Learning How To Balance Work And Family Once And For All

by Lisa Heffernan
Updated: 
Originally Published: 

Not long after my second child was born, I went back to work. I was grateful to have a new job, thrilled for the opportunity to be back on a trading floor and determined that having young sons would not hold me back. One day shortly after I returned to work, my nanny called—and I know you saw this coming—to say that she had been sick all morning and could no longer watch my boys.

There is no way I could tell my boss that I was leaving work, so I called my husband and asked him to go home. As soon as I hung up the phone, I had the thought that has derailed so many careers: I will never be able to manage this, will I?

For every woman who has wondered how—or if—it is possible to combine life, work and family, Laura Vanderkam’s new book, I Know How She Does It: How Successful Women Make the Most of Their Time, has the answer. She asked 143 highly successful women who are mothers to record exactly how they had spent the 336 half-hours of one week and explains, “Everyone has opinions on having it all. I want to show, moment by moment, how it’s really done.”

Although the study is small, her findings are big. These women over the course of perhaps not a day, but certainly a week manage to get enough sleep, spend quality time with their families, do leisure activities and have the big career. They do it by paring their lives down to what matters most and then with much forethought carefully fitting those activities into their week.

Vanderkam’s point is an essential one. There are days, sometimes even weeks, when it seems impossible to shoehorn everything we need to do into a single day. But this does not mean that our lives cannot be full of the work, family and leisure that we want. It simply means that for any given day the balance might not be optimal, but that over time it certainly will be.

Vanderkam tells women to let go of the idea that your house or the appearance of your life needs to be perfect. Let go of the notion that you need to do everything yourself and seek out and accept help. Let go of the tape in your head that keeps telling you that you don’t have enough time—it’s getting in the way of creative solutions.

Her most important point is not simply that you can have the high-flying career and the family, but that most of us have far more time than we think. And while I wanted to push back against the notion, I know that she’s right.

When I discovered one day in June that a book I thought was due to my editor on November 1 was actually contracted to be delivered September 1, I knew I didn’t have enough time. But my family had been visiting England and our first day back I was so jet-lagged that I fell asleep at 8:30 p.m. and woke up at 3 a.m.
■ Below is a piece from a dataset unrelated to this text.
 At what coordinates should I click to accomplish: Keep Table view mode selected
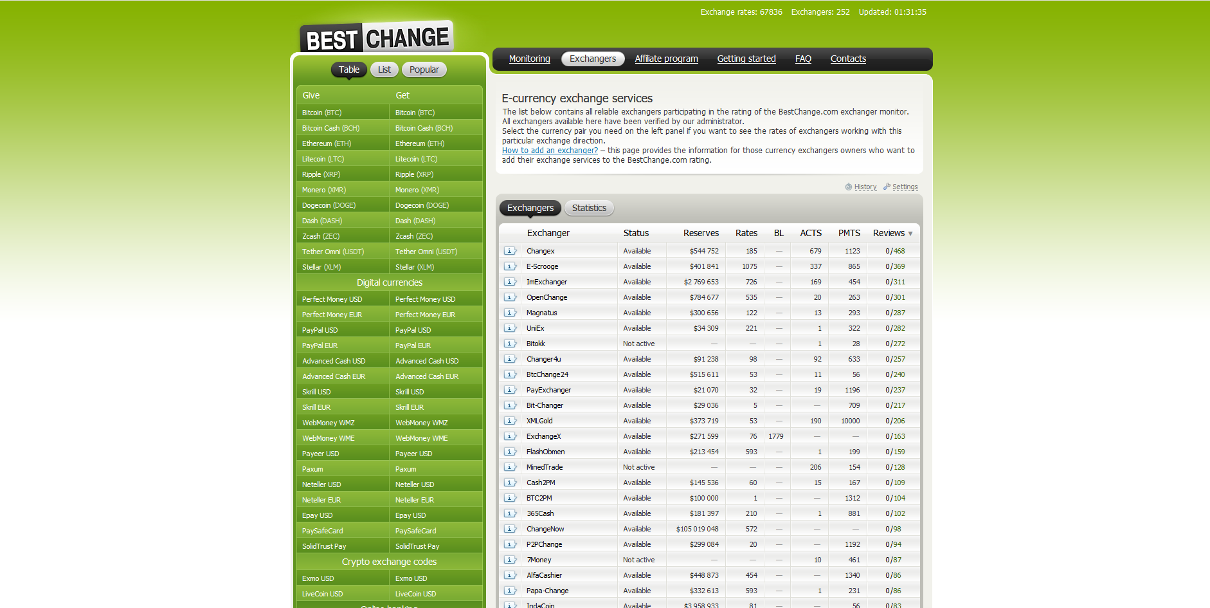(x=349, y=69)
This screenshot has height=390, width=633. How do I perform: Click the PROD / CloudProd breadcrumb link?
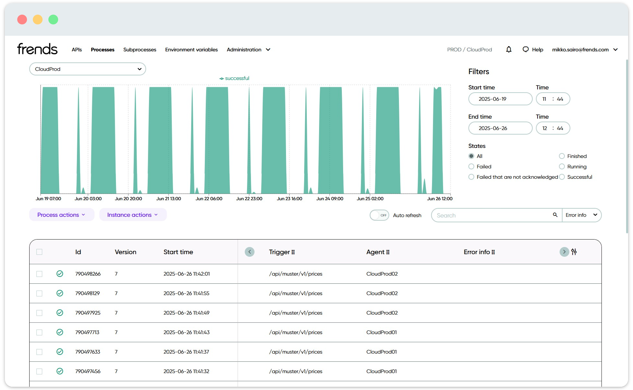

But in my silent house, I discovered that my productivity was twice as high at 3 a.m. as it was at 3 p.m.

For the remainder of the summer, I lived in New York on Greenwich Mean Time. I awoke every morning at 3, worked until 7 a.m., dropped my kids off for their various summer activities, and wrote until I picked them up. I put my youngest to bed at 8:30 at night and went to sleep, leaving my husband to sort out our older sons. I got the book in on time and discovered, as Vanderkam makes clear, that time is fungible and if managed right will yield hours you never knew you had.

Vanderkam wants women to know that they can successfully combine family, career and time for themselves. If you ever doubted whether it could be done, she will show you how. If you ever doubted whether you could do it, the answer is yes.